→ Job:
Format the lines below as a numbered list, from the first line through the line containing "Copy settings with", inclusive, and omit any blank lines.

§

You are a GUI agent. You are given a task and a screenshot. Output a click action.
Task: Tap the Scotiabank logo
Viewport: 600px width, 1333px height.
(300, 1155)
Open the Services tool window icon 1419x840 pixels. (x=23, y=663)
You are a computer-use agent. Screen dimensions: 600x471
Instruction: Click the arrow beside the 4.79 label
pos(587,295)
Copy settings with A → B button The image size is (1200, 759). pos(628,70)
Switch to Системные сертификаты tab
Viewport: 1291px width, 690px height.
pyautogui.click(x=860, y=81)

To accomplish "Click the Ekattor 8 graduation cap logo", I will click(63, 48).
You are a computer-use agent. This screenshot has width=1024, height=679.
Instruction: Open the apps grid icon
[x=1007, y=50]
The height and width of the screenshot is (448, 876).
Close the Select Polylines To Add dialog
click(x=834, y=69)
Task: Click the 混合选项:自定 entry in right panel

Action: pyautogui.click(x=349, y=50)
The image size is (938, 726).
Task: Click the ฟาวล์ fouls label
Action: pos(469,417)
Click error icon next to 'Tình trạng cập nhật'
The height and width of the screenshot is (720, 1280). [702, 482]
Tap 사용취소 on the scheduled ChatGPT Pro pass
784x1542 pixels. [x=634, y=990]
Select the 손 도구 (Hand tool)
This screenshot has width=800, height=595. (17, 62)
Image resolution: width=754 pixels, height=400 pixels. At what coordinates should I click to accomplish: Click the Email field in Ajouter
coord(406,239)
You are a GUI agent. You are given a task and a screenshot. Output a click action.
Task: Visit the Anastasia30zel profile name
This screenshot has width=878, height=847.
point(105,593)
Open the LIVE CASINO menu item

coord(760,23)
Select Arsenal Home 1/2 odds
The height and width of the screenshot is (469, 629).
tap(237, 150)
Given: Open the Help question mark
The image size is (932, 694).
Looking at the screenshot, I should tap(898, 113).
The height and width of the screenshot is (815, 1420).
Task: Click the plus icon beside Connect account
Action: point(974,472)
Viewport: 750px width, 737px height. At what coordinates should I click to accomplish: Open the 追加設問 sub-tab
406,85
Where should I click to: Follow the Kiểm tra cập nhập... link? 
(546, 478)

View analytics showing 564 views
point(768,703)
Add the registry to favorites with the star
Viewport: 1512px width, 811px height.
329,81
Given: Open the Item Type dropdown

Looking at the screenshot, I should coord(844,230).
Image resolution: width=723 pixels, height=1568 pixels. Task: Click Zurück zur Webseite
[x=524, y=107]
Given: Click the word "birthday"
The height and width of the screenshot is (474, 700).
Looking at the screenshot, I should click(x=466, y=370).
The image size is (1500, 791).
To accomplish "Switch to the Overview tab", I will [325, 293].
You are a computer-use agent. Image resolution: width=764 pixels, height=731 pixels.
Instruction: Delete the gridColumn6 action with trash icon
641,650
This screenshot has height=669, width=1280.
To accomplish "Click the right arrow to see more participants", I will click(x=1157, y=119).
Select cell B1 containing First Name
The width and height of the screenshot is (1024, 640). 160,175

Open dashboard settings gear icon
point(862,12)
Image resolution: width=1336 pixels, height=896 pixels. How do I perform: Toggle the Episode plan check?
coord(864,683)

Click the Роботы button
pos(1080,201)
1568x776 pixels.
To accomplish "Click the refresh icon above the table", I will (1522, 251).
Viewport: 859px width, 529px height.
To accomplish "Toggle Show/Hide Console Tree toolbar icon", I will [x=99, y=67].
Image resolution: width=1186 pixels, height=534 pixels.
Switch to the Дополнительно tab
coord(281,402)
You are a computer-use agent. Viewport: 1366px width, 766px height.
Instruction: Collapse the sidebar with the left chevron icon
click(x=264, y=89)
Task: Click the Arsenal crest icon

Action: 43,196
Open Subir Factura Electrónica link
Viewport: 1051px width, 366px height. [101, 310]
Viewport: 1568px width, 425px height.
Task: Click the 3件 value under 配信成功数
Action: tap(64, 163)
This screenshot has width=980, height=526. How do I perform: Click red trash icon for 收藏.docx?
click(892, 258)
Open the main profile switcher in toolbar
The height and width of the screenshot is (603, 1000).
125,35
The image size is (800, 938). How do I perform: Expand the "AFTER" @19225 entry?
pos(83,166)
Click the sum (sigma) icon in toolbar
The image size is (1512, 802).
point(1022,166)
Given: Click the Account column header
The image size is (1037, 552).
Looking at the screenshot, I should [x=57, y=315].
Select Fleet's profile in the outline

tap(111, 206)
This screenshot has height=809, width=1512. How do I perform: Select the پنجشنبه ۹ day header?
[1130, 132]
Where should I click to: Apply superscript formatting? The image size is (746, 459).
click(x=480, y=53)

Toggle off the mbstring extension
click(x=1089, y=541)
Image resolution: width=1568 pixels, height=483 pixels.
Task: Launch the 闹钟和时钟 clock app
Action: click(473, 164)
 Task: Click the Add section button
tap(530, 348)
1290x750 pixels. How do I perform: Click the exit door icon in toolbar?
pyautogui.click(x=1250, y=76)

§

→ Result of the task:
1. You are a GUI agent. You are given a task and a screenshot. Output a click action.
2. Task: Tap the Scotiabank logo
3. Viewport: 600px width, 1333px height.
4. (300, 1155)
5. Open the Services tool window icon 1419x840 pixels. (x=23, y=663)
6. You are a computer-use agent. Screen dimensions: 600x471
7. Instruction: Click the arrow beside the 4.79 label
8. pos(587,295)
9. Copy settings with A → B button The image size is (1200, 759). pos(628,70)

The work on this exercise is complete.